Not so tennis. Not a team sport, it has evolved from a “gentleman’s game” into the ultimate mano-a-mano without boxing gloves. Sunday’s spectacular Wimbledon final between Novak Djokovic and Roger Federer was a case in point. These two titans of the sport battled for nearly four hours in an unrelenting struggle for tennis’ greatest prize, with Djokovic ultimately prevailing in five sets by the proverbial whisker.
We are in the Golden Age of Tennis. Between Federer, Rafael Nadal, Djokovic, and, to a somewhat lesser extent, Andy Murray, there has never been such high-level competition in the sport, nor has there been such an extraordinary level of fitness. These guys rival NBA players and soccer stars in their ability to run and run, while at the same time striking the ball with incredible pace. They are the best ever.
Who am I to say that? Well, I have played and watched tennis devotedly since the age of six (64 years!) so I have a fair amount of experience with the sport. I have seen everyone play from the era of Rocket Laver and Lew Hoad through Borg, McEnroe, Becker, Sampras, Agassi, etc., etc. I even saw the young (about 18) Jimmy Connors versus the aging (about 43) Pancho Gonzales in the finals of the now non-existent Pacific Southwest Tournament, played on the very court at the Los Angeles Tennis Club where I now try to avoid double-faulting on ad point several days a week (rotator cuff permitting).
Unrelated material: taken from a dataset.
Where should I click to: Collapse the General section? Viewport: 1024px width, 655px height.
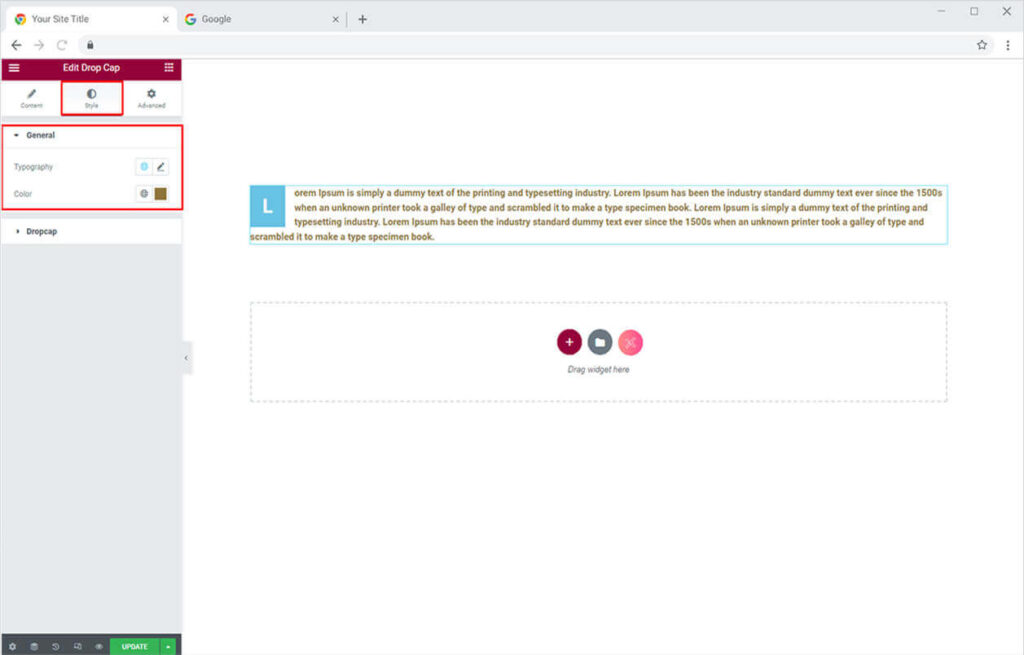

So I’ve seen a lot of tennis, obviously, and, with some exceptions, the sport keeps getting better and better.
And who do I think is the GOAT? Well, here I am going to get hooted down by a lot of tennis fans, but I have to say it is Novak Djokovic. Yes, Federer and Nadal have more grand slam victories than he, but the game gets tougher and tougher, the competition steeper and steeper, and since 2011 it is a different story. Let’s look at the stats on the next page.
The last 15 Grand slam tournaments (from 2011):
Djokovic: 6 x winner, 5 x runner up, 3 x semi-finalist, 1 x quarter-finalist
Nadal: 5 x winner, 4 x runner up, 0 x semi-finalist, 1 x quarter-finalist, 1 x 4R, 1 x 2R, 1 x 1R, 2 x Absent
Murray: 2 x winner, 3 x runner up, 5 x semi-finalist, 4 x quarter-finalist, 1 x Absent
Federer: 1 x winner, 2 x runner up, 6 x semi-finalist, 3 x quarter-finalist, 2 x 4R, 1 x 2R
To save you the effort of adding it up, Djokovic has been in the semis or better in fourteen of the last fifteen Grand Slams. Clearly, since 2011, he has the edge. In the Masters 1000 tournaments like Indian Wells, the differential is even greater. And I think there is a reason for it. At his best, no one has had an all-court tennis game the equal of Djokovic. He has no weaknesses. Federer and Nadal are soft on the backhand side. (Of course, soft is a relative term when you’re dealing with two of top three players in the history of the game, but still…)
In the last year and a half, however, Djokovic seemed to be losing in key moments, particularly in the finals of Slams. Perhaps his attention was wavering. Perhaps he was losing confidence. He hired Boris Becker as coach to shore him up. Things changed again. Djokovic, with his Wimbledon victory, has returned to number one in the world after giving up that position for a year to Nadal. I predict now he will go on one of his runs when no one can touch him.